The most pressing problem that I repeatedly find through each downturn is the inability for more experienced (read older) candidates to secure really good mid-level roles. These typically go to “driven, motivated, up and coming” candidates (read 25-35 year old’s) who have more ‘potential’ (read whatever you want into that one…). But are we missing out on people who have worked through these downturns and know how to get us out of them? I fear there is no easy answer, but surely it’s worth us addressing?

A new workplace cultural revolution

We are fortunate in the UK to have strict employment legislation and regulation to guard against such bias and behaviours, but I think we all need to hold up our hands to say that it happens, even on a very deep and unconscious level.

The workplace cultural revolution that we’ve all witnessed since March, where working from home (WFH) not only works, but is preferred by over 90% of workers, is set to have polarizing effects on D&I. More women (mainly mothers forced out of the workplace due to various reasons) may be able to continue in careers/jobs that were previously considered impossible due to the ability to work from home. Employees may not need to live beside their office, enabling people from different areas of the country, with differing cultural backgrounds, to join new companies in completely different regions. Could this actually lead to increased diversity?

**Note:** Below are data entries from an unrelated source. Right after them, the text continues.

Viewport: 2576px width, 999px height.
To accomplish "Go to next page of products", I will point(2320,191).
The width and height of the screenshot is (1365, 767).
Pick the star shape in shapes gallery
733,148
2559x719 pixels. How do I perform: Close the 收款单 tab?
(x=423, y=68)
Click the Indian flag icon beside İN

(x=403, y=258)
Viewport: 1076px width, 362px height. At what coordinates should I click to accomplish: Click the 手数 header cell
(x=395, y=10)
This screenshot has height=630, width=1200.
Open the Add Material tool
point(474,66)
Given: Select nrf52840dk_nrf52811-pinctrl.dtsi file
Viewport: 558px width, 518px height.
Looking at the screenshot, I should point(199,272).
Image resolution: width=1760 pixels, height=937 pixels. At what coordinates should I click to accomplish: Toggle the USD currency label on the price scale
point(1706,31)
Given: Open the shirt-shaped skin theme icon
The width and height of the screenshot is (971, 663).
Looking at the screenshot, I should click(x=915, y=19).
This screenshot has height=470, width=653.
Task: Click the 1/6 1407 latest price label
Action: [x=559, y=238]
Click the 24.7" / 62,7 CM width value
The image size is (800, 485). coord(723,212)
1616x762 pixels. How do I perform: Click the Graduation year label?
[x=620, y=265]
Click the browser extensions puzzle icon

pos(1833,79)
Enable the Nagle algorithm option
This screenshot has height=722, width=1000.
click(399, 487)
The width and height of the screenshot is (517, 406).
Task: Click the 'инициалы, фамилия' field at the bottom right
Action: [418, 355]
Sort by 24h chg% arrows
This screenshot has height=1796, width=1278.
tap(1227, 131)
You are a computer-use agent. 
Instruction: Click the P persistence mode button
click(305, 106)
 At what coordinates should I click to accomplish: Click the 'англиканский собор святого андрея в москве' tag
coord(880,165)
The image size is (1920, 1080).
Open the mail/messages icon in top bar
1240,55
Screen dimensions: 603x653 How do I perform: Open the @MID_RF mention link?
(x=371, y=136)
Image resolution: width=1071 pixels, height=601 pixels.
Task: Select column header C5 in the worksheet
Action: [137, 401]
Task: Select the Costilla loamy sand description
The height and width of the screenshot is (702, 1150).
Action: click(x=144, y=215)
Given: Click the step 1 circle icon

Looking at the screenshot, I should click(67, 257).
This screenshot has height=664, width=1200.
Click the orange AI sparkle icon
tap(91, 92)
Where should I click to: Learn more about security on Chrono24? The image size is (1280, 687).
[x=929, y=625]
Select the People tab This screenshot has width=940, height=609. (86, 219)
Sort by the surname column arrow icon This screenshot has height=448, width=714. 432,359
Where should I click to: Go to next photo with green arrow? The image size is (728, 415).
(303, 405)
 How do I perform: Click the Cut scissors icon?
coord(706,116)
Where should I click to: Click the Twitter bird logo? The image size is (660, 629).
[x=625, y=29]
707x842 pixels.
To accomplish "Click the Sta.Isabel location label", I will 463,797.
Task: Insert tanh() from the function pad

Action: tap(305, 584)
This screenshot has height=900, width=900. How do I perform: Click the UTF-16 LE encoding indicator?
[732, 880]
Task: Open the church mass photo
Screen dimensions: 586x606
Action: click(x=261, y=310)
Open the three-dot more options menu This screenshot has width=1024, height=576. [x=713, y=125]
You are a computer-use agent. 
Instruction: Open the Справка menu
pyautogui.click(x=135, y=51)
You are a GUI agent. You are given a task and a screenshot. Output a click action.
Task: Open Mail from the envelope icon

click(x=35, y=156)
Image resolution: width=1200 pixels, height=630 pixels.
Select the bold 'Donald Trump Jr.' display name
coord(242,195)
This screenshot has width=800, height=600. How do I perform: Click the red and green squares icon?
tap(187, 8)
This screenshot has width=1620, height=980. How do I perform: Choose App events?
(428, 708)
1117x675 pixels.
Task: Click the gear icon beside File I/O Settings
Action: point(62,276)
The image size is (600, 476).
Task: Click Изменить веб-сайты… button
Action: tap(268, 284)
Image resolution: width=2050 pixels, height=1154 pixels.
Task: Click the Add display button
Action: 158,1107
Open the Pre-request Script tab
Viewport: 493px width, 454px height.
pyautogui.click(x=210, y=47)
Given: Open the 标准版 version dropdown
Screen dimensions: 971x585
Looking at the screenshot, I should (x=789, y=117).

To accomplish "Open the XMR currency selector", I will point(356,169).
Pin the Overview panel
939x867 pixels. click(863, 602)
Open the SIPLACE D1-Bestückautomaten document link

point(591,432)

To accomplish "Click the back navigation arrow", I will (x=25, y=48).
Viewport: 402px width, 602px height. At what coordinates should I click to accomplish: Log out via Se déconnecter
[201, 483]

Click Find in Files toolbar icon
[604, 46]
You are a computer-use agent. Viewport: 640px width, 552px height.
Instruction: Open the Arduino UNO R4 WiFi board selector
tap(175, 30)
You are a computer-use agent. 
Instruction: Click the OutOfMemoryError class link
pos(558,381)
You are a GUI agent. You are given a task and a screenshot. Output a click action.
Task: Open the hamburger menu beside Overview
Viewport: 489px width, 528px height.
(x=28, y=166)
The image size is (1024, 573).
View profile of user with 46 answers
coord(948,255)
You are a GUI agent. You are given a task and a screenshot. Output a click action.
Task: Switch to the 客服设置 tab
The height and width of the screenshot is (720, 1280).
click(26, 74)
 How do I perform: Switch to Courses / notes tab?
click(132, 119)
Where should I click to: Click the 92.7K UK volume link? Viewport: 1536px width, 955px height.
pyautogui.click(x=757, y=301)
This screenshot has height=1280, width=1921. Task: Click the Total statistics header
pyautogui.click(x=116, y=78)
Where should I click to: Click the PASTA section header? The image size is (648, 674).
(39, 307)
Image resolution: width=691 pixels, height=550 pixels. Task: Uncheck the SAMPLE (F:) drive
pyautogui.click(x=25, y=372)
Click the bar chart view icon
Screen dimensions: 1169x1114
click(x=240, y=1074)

However, a word of caution is required. Driving culture in a part, or fully remote, business is inherently tricky. It will become the norm in future, but the cohesion that can be generated from all gathering together in one place is naturally lost to some extent. What effect this will have on diversity and inclusion is still to be seen.

What's the future for Aberdeen?

It shouldn’t be underestimated how the decisions we make as individuals and businesses over the next two years will shape the future of our city. It is make-or-break if we are to succeed in transitioning to a cleaner, greener economy. Succeed, and the future of the region for us, our kids, and our grandkids is hugely exciting. Fail…well, let’s not go there shall we.

What is crystal clear is that to achieve this almighty aim, we will need a flexible, diverse, and inclusive work force, where great minds come together irrespective of their race, background or upbringing.

I for one, will not only be watching closely, I aim to be part of it.